▸ **Given records**:
▼

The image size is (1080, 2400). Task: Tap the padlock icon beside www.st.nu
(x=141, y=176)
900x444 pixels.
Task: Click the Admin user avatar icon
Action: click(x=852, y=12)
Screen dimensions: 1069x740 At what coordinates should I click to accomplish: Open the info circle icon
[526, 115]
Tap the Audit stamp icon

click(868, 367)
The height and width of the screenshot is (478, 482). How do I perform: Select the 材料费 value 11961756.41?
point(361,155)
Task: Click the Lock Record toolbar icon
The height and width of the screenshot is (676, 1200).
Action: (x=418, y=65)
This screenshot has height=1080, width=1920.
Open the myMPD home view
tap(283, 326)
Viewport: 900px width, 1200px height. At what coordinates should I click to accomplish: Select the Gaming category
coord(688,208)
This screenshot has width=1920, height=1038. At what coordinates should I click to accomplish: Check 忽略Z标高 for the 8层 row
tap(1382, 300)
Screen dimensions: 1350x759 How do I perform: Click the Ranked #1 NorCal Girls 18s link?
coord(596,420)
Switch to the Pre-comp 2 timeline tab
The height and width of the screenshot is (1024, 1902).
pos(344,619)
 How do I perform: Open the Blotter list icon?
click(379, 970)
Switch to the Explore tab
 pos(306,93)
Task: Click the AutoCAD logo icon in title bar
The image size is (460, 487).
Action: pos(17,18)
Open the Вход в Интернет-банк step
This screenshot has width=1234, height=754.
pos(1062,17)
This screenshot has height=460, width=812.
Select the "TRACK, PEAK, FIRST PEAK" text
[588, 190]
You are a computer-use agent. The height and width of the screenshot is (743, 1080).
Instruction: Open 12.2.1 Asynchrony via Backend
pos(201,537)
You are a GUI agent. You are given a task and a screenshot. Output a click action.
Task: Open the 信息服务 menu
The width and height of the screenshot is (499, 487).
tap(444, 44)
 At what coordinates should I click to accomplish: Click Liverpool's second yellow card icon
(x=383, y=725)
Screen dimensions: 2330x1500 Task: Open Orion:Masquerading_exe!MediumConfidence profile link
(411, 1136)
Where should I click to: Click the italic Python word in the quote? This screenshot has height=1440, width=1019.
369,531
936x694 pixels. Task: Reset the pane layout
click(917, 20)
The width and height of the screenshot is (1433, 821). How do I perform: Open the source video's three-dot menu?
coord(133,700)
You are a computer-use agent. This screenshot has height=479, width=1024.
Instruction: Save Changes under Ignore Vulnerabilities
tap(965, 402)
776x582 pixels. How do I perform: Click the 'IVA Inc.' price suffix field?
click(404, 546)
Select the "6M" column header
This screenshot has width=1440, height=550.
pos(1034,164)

▲

▸ **Aim of the task**:
Rewrite the items from the line with "Where should I" to the line with "coord(133,700)", renaming "pane layout" to "window layout" and keeping everything else the same.

▸ **Solution below**:
Where should I click to: Click the italic Python word in the quote? This screenshot has height=1440, width=1019.
369,531
936x694 pixels. Task: Reset the window layout
click(917, 20)
The width and height of the screenshot is (1433, 821). How do I perform: Open the source video's three-dot menu?
coord(133,700)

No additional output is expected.